Thursday, July 23, 2009

Windows Workflows that restart themselves?

A few weeks ago I got assigned a fun bug. We have a WF-based order system and it seems that occasionally orders that had been send earlier would start all over by themselves.
And sure enough, when looking at the logging I saw that the order would start over. So how did this happen?

First off I noticed it only happened with orders that required a callback in their process. So orders that, at one point or another, would be idle and waiting for an external event. All other orders never gave a problem.
Then I also noticed that the orders restarted themselves after the system itself had been idle for around 30 minutes.
So workflows that were idle were restarting after 30 minutes of system inactivity. They were re-processed when a new order was sent (you'd then see a whole slew of old orders restarting).

Whenever something happens on IIS after around 30 minuted of inactivity I assume it's always related to the fact that after 20 minutes of inactivity (by default) IIS will stop the web service/application to spare resources.
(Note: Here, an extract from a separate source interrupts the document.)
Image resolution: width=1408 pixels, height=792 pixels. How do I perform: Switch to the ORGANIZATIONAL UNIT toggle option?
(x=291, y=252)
The next request that comes in will cause IIS to startup the web service/application again. So it's pretty much safe to assume the problem is related to the web service stopping and restarting.

So why would an order start all over again, after the web service is being restarted. The most likely reason would be that the Workflow Runtime was unable to save its state. So without knowing where the workflow left off, but knowing that the worklfow does exist, it seems logical the workflow would just restart.

We checked the config and it did have the WorkflowPersistenceService configured and loaded. However, it's "UnloadOnIdle" setting was missing. Meaning it defaults to false. Meaning workflows don't unload when they are idle. And more importantly: a workflow is only persisted when you explicitly tell it to, or when it is unloaded.
Since neither happened on our system the workflows never stored their state and restarted when the web service restarted.

Of course this was not figured out that quickly. I assumed the operational engineers would use the configuration we'd send them, so I never bothered to check it. If I had, I would have solved this bug in a matter of minutes. Now it took us days of prodding, testing and praying. Until another developer mentioned he had noticed the config looked almost the same, but not quite the same. *sigh*.
Bugtracking rule #1: Always check the config!